Almost 50 years ago at Yale University social psychologist Stanley Milgram conducted a series of experiments. His controversial experiments, now known as the Milgram experiments, looked at the relationship between obedience and authority. He wrote The Perils of Obedience as a result of those experiments.
The experiments looked at whether people were willing to inflict pain (or even death) on another person if instructed to do so by a person in authority. Around 65% were willing to inflict 450 volts, even when they could hear the person receiving the electric shocks screaming (or see, the % went down only slightly if they could also see the victim).
I hoped we had moved past that level of blind obedience, that we were more willing to think for ourselves. Turns out I may have been overly optimistic.
[see BBC] A recent French documentary featured people (who believed they were on a game show) administering what they were told were near lethal electric shocks to rival contestants. The Game of Death has all the trappings of a traditional TV quiz show, with a roaring crowd chanting "punishment" and a glamorous hostess urging the players on.
82% of participants in the "Game of Death" agreed to pull the lever.
82%
Christophe Nick, the maker of the documentary, said they were "amazed" that so many participants obeyed the sadistic orders of the game show presenter. Mr Nick says that his experiment shows that the TV element further increases people's willingness to obey. "With Milgram, 62% of people obeyed despicable orders. In the setting of television, it's 80%," he told Reuters.
[see Telegraph] Given that the French programme essentially replicates work done years ago, why has it created headlines around the world?
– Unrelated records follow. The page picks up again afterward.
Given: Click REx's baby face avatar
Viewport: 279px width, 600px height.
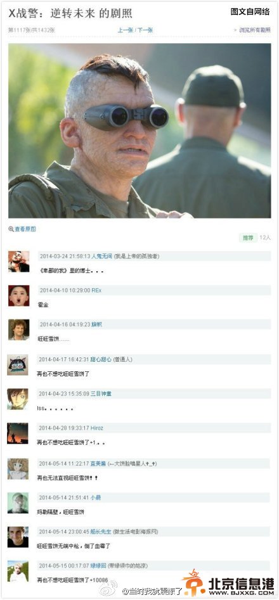Looking at the screenshot, I should coord(19,296).
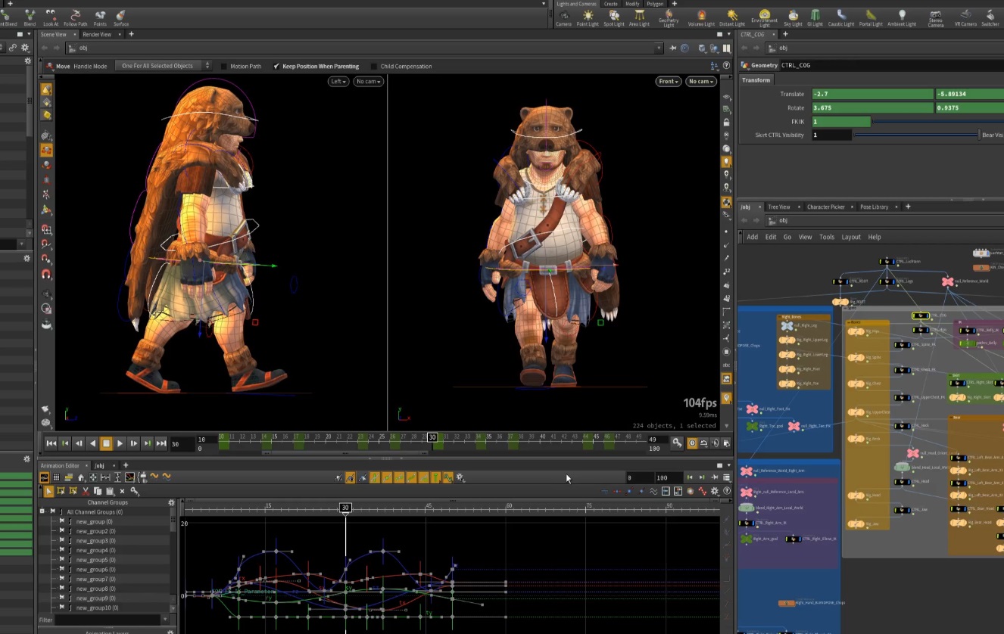The height and width of the screenshot is (634, 1004).
Task: Click the Stereo Camera shelf tool
Action: click(x=936, y=17)
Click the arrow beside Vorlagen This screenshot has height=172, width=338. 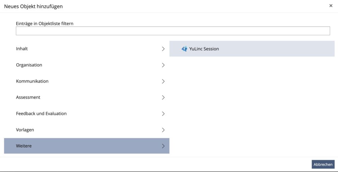(x=163, y=130)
Because, in many ways, this latest incarnation offers a starker view of human nature than any of its predecessors.
Milgram’s subjects were alone with a disinterested professor as they wrestled with their consciences, and believed that they were unobserved. But in Le Jeu de la Mort, the contestants were undeterred by the knowledge that millions would witness their brutality. And an enthusiastic audience, as ignorant as the contestants that it was all a spoof, roared "Punish! Punish!" as the electric shocks intensified.
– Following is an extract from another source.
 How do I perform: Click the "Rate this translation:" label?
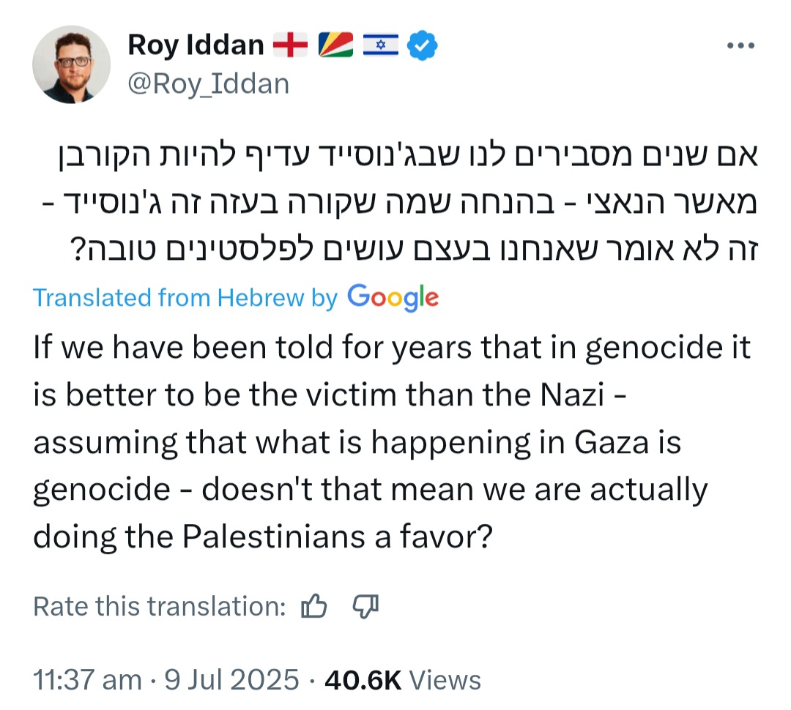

If they’d been wearing togas, you could have imagined them enjoying a few Christians torn apart by lions. The French experiment suggests not only that most of us might have obeyed Nazi Gauleiters, but that 2,000 years of civilisation can fall away in an instant.
Significantly, one player, whose Jewish grandparents had been persecuted by the Nazis, went along with the torture. She said afterwards: “Since I was a little girl, I have always asked myself why [the Nazis] did it. How could they obey such orders? And there I was, obeying them myself.”
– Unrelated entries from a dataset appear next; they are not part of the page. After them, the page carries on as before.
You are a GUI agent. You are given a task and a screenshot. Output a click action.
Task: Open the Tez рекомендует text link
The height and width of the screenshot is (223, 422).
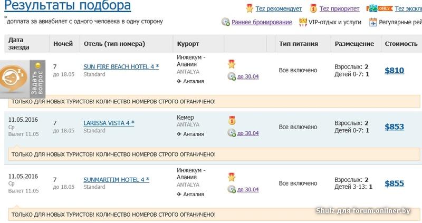pos(279,9)
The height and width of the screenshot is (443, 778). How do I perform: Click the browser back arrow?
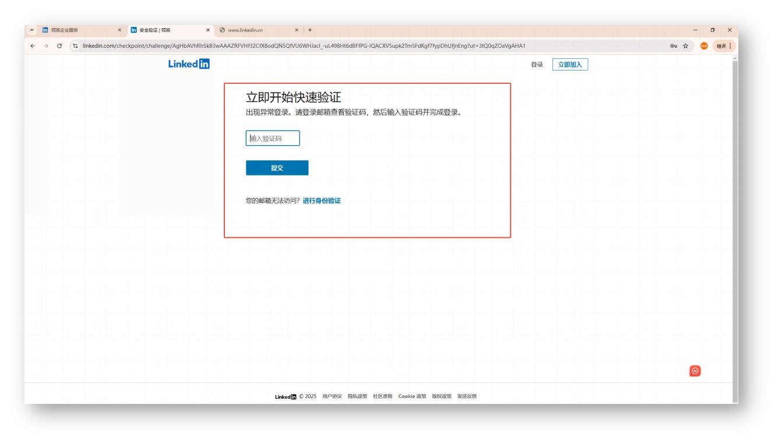pos(32,45)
What Le Jeu de la Mort shares with Milgram is the central idea that most people are quick to shuffle off personal responsibility, casting aside the humane responses that a lifetime of living in a modern democracy has nurtured in all of us.
Were we ever to find ourselves living under a totalitarian regime, place no faith in the mercy of your fellow citizens. Indeed, by the law of averages, place little faith in yourself.